> **Description of the task**
Write out the records that follow with every word intact.

============================================================

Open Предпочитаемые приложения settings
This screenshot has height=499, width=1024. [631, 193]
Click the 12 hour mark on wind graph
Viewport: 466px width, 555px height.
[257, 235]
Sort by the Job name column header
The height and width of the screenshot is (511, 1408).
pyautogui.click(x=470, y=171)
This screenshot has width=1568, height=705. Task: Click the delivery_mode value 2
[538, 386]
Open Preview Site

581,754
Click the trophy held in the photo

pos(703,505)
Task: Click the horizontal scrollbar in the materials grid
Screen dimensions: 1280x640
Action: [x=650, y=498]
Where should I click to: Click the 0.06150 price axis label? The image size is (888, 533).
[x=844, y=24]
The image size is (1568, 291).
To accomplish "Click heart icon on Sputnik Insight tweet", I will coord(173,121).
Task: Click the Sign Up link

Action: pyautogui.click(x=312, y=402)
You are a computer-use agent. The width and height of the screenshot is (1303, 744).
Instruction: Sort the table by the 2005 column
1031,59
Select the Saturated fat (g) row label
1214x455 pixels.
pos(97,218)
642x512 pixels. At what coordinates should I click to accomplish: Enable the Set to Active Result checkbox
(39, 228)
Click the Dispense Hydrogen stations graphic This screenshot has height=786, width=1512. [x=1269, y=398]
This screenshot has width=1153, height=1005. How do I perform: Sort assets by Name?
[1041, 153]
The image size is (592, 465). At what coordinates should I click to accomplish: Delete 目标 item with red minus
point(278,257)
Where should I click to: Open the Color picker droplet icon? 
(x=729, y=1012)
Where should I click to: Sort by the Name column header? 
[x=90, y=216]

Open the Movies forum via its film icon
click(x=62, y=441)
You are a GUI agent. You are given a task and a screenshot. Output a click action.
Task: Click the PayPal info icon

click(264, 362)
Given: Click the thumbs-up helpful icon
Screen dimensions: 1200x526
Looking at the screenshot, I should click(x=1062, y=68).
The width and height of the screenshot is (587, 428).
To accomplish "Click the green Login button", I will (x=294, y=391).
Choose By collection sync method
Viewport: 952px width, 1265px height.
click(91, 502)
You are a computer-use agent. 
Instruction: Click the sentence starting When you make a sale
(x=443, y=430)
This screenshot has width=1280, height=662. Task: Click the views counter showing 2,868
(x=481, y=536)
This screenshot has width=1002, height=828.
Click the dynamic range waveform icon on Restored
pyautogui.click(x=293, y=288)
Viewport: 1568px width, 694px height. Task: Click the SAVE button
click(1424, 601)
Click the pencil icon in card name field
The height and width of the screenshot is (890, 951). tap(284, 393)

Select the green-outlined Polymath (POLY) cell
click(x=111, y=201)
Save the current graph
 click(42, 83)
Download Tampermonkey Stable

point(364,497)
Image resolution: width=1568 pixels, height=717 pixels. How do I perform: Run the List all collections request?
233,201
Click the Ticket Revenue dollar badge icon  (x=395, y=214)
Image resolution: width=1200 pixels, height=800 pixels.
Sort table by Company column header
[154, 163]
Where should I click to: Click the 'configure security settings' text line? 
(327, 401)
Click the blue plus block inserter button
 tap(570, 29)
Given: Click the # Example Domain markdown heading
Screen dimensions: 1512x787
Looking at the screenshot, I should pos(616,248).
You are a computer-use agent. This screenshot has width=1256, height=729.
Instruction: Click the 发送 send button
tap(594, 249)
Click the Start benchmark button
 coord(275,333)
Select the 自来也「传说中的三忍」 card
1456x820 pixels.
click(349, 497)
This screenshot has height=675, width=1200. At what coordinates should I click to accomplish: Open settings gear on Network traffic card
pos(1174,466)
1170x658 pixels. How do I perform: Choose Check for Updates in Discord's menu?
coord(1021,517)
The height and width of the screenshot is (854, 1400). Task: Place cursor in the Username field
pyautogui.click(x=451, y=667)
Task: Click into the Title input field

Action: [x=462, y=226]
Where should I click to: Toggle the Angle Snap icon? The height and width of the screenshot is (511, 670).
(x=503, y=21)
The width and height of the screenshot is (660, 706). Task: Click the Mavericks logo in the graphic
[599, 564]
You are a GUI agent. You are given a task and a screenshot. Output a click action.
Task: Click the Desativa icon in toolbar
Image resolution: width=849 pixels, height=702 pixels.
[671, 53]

============================================================

> **Task output**
Open Предпочитаемые приложения settings
This screenshot has height=499, width=1024. [631, 193]
Click the 12 hour mark on wind graph
Viewport: 466px width, 555px height.
[257, 235]
Sort by the Job name column header
The height and width of the screenshot is (511, 1408).
pyautogui.click(x=470, y=171)
This screenshot has width=1568, height=705. Task: Click the delivery_mode value 2
[538, 386]
Open Preview Site

581,754
Click the trophy held in the photo

pos(703,505)
Task: Click the horizontal scrollbar in the materials grid
Screen dimensions: 1280x640
Action: [x=650, y=498]
Where should I click to: Click the 0.06150 price axis label? The image size is (888, 533).
[x=844, y=24]
The image size is (1568, 291).
To accomplish "Click heart icon on Sputnik Insight tweet", I will coord(173,121).
Task: Click the Sign Up link

Action: pyautogui.click(x=312, y=402)
You are a computer-use agent. The width and height of the screenshot is (1303, 744).
Instruction: Sort the table by the 2005 column
1031,59
Select the Saturated fat (g) row label
1214x455 pixels.
pos(97,218)
642x512 pixels. At what coordinates should I click to accomplish: Enable the Set to Active Result checkbox
(39, 228)
Click the Dispense Hydrogen stations graphic This screenshot has height=786, width=1512. [x=1269, y=398]
This screenshot has width=1153, height=1005. How do I perform: Sort assets by Name?
[1041, 153]
The image size is (592, 465). At what coordinates should I click to accomplish: Delete 目标 item with red minus
point(278,257)
Where should I click to: Open the Color picker droplet icon? 
(x=729, y=1012)
Where should I click to: Sort by the Name column header? 
[x=90, y=216]

Open the Movies forum via its film icon
click(x=62, y=441)
You are a GUI agent. You are given a task and a screenshot. Output a click action.
Task: Click the PayPal info icon

click(264, 362)
Given: Click the thumbs-up helpful icon
Screen dimensions: 1200x526
Looking at the screenshot, I should click(x=1062, y=68).
The width and height of the screenshot is (587, 428).
To accomplish "Click the green Login button", I will (x=294, y=391).
Choose By collection sync method
Viewport: 952px width, 1265px height.
click(91, 502)
You are a computer-use agent. 
Instruction: Click the sentence starting When you make a sale
(x=443, y=430)
This screenshot has width=1280, height=662. Task: Click the views counter showing 2,868
(x=481, y=536)
This screenshot has width=1002, height=828.
Click the dynamic range waveform icon on Restored
pyautogui.click(x=293, y=288)
Viewport: 1568px width, 694px height. Task: Click the SAVE button
click(1424, 601)
Click the pencil icon in card name field
The height and width of the screenshot is (890, 951). tap(284, 393)

Select the green-outlined Polymath (POLY) cell
click(x=111, y=201)
Save the current graph
 click(42, 83)
Download Tampermonkey Stable

point(364,497)
Image resolution: width=1568 pixels, height=717 pixels. How do I perform: Run the List all collections request?
233,201
Click the Ticket Revenue dollar badge icon  (x=395, y=214)
Image resolution: width=1200 pixels, height=800 pixels.
Sort table by Company column header
[154, 163]
Where should I click to: Click the 'configure security settings' text line? 
(327, 401)
Click the blue plus block inserter button
 tap(570, 29)
Given: Click the # Example Domain markdown heading
Screen dimensions: 1512x787
Looking at the screenshot, I should pos(616,248).
You are a computer-use agent. This screenshot has width=1256, height=729.
Instruction: Click the 发送 send button
tap(594, 249)
Click the Start benchmark button
 coord(275,333)
Select the 自来也「传说中的三忍」 card
1456x820 pixels.
click(349, 497)
This screenshot has height=675, width=1200. At what coordinates should I click to accomplish: Open settings gear on Network traffic card
pos(1174,466)
1170x658 pixels. How do I perform: Choose Check for Updates in Discord's menu?
coord(1021,517)
The height and width of the screenshot is (854, 1400). Task: Place cursor in the Username field
pyautogui.click(x=451, y=667)
Task: Click into the Title input field

Action: [x=462, y=226]
Where should I click to: Toggle the Angle Snap icon? The height and width of the screenshot is (511, 670).
(x=503, y=21)
The width and height of the screenshot is (660, 706). Task: Click the Mavericks logo in the graphic
[599, 564]
You are a GUI agent. You are given a task and a screenshot. Output a click action.
Task: Click the Desativa icon in toolbar
Image resolution: width=849 pixels, height=702 pixels.
[671, 53]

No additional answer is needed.